* **Your objective**
Return the following data exactly, with all pictures left out.
(Beginning of Source material)
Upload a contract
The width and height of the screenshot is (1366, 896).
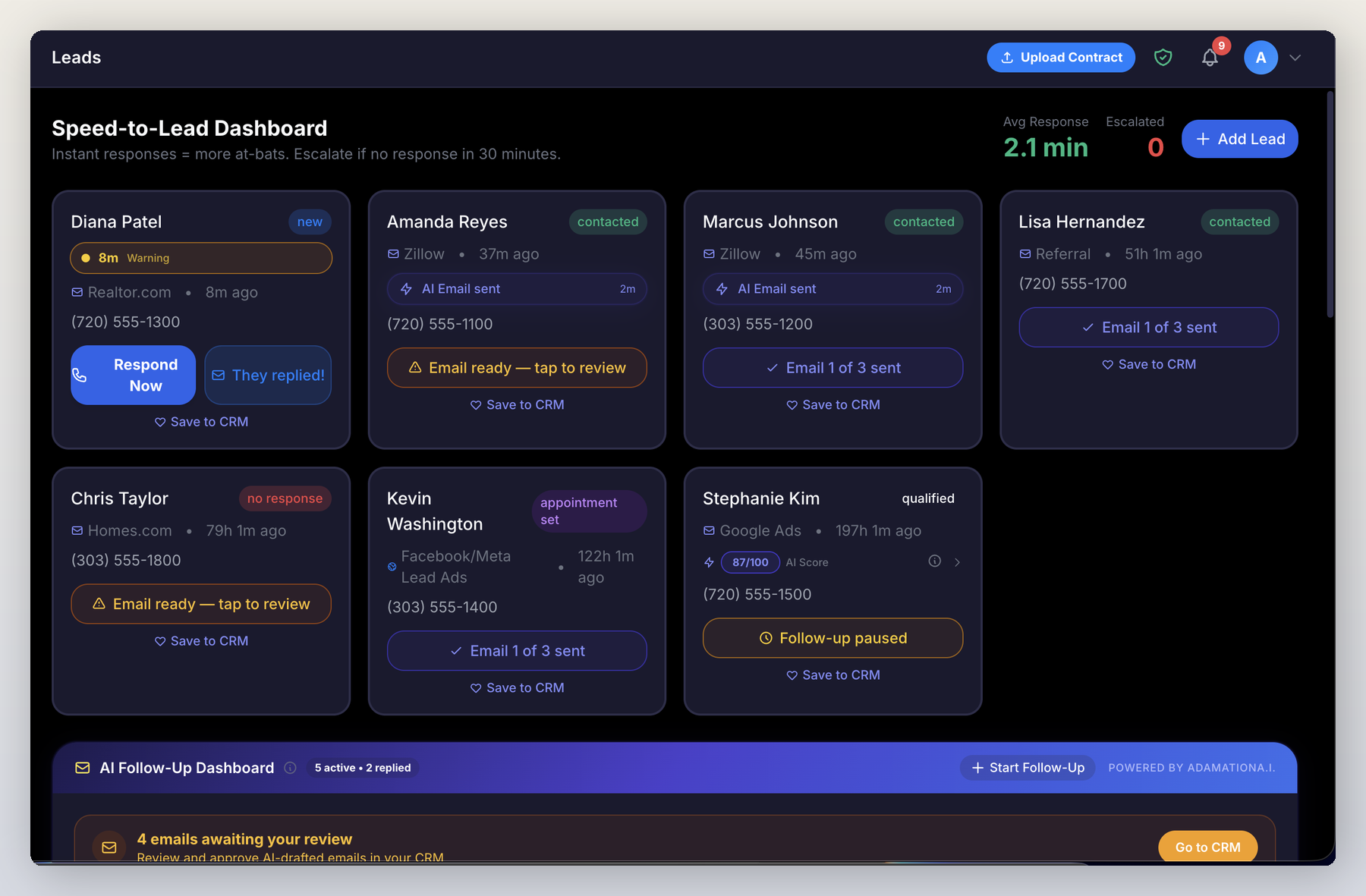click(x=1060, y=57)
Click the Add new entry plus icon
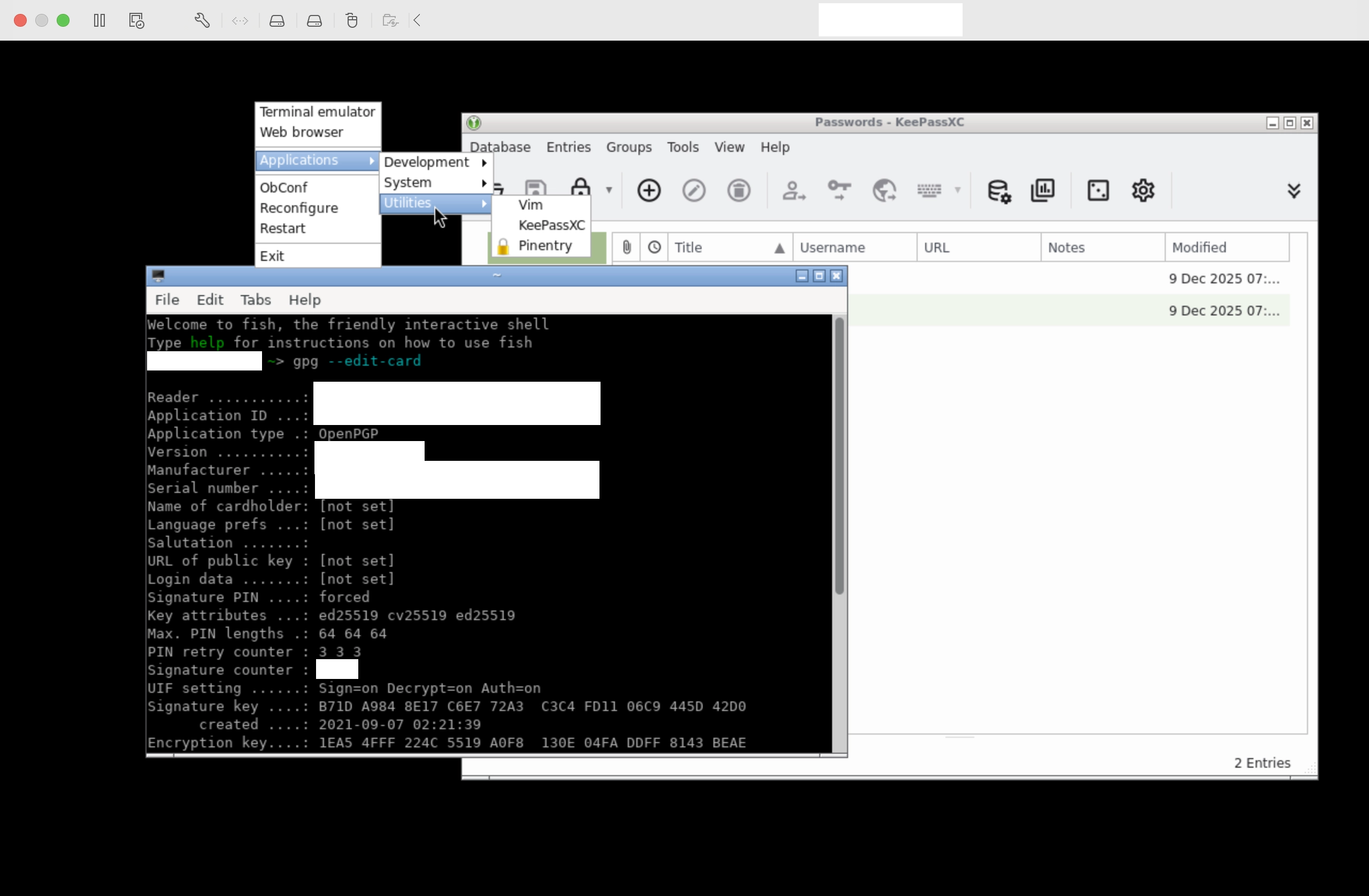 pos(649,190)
(End of Source material)
* **Task answer**
Upload a contract
The width and height of the screenshot is (1366, 896).
click(x=1060, y=57)
Click the Add new entry plus icon
 pos(649,190)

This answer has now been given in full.